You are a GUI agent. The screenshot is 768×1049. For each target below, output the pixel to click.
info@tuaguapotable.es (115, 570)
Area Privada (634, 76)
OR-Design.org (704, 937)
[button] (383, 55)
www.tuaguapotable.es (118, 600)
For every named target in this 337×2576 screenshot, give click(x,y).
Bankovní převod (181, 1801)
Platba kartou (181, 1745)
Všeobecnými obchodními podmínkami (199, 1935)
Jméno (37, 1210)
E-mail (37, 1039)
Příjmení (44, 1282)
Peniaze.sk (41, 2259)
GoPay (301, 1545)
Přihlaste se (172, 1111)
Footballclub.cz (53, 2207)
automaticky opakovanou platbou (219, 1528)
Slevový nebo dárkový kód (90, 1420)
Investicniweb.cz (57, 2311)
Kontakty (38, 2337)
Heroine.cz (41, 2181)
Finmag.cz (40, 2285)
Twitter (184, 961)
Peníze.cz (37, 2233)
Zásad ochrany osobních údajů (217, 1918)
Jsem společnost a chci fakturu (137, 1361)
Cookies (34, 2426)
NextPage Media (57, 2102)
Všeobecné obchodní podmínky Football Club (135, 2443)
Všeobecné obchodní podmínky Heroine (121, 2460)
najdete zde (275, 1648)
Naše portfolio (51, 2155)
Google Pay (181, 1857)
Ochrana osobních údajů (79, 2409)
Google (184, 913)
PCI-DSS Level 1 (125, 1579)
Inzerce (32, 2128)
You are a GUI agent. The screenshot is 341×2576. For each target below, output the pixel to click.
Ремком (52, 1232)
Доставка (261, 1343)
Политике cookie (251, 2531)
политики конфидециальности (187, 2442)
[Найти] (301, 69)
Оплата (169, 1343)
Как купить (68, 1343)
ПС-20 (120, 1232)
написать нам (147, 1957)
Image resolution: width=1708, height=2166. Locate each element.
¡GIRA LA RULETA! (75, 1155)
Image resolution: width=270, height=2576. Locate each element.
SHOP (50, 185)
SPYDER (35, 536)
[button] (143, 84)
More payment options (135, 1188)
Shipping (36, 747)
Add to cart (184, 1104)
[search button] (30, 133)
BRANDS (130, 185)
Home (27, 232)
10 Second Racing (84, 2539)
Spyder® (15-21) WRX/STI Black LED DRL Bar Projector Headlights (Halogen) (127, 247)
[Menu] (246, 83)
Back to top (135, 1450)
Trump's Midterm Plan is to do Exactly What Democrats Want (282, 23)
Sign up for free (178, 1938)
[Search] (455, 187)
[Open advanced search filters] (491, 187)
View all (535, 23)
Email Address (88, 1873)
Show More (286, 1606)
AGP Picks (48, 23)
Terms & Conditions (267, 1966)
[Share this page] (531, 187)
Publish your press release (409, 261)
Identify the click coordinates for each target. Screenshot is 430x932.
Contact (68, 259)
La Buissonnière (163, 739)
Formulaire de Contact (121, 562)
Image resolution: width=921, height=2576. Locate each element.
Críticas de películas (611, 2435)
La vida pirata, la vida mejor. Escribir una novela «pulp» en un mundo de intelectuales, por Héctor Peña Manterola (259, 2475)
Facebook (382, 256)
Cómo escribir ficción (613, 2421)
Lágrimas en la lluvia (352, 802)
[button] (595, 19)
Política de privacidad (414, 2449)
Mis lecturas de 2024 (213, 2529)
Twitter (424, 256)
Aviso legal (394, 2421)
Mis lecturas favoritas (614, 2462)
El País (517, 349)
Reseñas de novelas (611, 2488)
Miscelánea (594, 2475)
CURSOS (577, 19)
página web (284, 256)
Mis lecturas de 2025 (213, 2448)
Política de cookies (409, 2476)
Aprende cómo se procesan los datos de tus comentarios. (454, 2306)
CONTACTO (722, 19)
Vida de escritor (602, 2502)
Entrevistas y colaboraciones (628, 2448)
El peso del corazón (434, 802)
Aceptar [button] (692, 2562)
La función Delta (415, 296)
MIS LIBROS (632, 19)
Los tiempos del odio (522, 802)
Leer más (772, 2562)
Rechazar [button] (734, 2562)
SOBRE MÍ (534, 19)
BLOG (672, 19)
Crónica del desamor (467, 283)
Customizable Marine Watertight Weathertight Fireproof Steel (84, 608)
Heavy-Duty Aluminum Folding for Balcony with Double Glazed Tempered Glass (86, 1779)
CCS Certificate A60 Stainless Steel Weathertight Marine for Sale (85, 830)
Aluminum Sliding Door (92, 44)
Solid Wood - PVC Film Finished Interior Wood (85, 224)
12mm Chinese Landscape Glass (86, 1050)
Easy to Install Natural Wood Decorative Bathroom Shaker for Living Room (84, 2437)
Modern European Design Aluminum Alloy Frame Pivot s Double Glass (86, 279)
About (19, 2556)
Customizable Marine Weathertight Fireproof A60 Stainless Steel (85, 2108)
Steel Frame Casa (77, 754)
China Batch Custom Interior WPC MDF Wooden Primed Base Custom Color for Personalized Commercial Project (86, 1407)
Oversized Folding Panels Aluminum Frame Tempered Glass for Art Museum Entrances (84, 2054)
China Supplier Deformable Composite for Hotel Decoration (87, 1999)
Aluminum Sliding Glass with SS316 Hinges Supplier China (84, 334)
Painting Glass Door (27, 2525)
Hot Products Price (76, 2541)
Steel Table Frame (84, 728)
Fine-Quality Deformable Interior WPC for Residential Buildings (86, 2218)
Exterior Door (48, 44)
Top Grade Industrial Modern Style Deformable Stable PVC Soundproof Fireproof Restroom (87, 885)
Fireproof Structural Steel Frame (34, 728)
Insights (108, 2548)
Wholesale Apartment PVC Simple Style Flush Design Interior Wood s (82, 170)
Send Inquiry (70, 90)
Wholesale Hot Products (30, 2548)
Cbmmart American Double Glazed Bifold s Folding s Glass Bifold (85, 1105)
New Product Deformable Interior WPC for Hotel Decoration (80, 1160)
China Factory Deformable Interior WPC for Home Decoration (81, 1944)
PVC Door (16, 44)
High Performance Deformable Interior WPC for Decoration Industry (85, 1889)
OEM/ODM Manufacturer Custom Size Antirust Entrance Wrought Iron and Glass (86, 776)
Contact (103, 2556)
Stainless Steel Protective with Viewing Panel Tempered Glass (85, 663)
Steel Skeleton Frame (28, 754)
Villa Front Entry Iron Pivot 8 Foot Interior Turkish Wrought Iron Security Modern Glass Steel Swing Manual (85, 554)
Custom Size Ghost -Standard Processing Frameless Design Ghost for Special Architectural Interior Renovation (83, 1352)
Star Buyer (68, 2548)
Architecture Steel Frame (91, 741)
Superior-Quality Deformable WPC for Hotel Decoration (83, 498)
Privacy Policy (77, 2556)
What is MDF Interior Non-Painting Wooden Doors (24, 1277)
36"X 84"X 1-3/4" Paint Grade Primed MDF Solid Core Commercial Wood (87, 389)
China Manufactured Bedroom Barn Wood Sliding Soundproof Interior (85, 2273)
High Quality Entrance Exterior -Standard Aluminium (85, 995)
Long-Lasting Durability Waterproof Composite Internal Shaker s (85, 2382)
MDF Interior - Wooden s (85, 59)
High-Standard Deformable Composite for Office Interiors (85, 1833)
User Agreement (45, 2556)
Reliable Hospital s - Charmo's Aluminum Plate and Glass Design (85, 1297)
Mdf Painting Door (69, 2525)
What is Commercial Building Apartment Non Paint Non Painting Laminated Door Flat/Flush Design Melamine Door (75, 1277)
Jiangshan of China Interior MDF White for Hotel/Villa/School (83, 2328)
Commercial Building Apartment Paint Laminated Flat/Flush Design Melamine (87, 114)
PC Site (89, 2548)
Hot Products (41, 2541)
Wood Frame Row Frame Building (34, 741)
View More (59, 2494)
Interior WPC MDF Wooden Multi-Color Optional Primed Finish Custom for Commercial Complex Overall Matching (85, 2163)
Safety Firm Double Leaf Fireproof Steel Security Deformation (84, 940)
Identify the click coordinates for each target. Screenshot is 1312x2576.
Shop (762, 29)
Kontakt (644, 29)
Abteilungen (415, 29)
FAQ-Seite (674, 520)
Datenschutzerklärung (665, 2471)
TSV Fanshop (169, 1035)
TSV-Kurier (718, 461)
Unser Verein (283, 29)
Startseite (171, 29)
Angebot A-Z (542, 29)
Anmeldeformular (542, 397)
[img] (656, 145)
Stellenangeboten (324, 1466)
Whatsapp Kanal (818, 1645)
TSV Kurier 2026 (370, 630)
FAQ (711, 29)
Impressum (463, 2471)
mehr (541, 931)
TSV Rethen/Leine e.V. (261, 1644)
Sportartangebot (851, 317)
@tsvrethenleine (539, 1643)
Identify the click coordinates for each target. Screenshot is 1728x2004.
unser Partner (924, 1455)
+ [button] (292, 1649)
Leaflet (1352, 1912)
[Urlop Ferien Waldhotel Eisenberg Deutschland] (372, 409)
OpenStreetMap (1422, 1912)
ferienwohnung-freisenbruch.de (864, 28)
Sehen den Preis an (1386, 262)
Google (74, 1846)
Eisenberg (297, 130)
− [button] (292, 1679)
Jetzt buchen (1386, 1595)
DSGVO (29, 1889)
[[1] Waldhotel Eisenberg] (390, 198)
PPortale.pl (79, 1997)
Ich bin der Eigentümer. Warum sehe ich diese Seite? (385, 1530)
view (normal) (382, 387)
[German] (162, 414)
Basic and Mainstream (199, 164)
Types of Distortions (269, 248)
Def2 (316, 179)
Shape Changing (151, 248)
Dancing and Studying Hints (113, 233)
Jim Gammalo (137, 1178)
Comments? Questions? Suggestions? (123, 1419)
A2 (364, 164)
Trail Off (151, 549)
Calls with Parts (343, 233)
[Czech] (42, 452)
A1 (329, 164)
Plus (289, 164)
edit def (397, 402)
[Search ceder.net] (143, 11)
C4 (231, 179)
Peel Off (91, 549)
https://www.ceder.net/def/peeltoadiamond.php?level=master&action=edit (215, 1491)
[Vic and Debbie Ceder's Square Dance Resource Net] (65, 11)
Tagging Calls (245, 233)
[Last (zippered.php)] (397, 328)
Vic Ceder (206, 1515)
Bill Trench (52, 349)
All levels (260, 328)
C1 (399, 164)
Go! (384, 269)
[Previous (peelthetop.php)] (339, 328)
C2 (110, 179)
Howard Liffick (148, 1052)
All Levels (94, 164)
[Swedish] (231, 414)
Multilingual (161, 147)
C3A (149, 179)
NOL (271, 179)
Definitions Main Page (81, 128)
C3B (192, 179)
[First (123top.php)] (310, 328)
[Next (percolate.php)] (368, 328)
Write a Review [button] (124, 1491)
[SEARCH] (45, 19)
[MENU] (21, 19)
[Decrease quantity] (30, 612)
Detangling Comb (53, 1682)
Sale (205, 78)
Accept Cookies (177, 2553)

## TASK STATEMENT
All lines of the material that contain the word "Design" should be listed.

## WRITTEN SOLUTION
OR-Design.org (704, 937)
Modern European Design Aluminum Alloy Frame Pivot s Double Glass (86, 279)
Wholesale Apartment PVC Simple Style Flush Design Interior Wood s (82, 170)
Custom Size Ghost -Standard Processing Frameless Design Ghost for Special Architectural Interior Renovation (83, 1352)
Reliable Hospital s - Charmo's Aluminum Plate and Glass Design (85, 1297)
What is Commercial Building Apartment Non Paint Non Painting Laminated Door Flat/Flush Design Melamine Door (75, 1277)
Commercial Building Apartment Paint Laminated Flat/Flush Design Melamine (87, 114)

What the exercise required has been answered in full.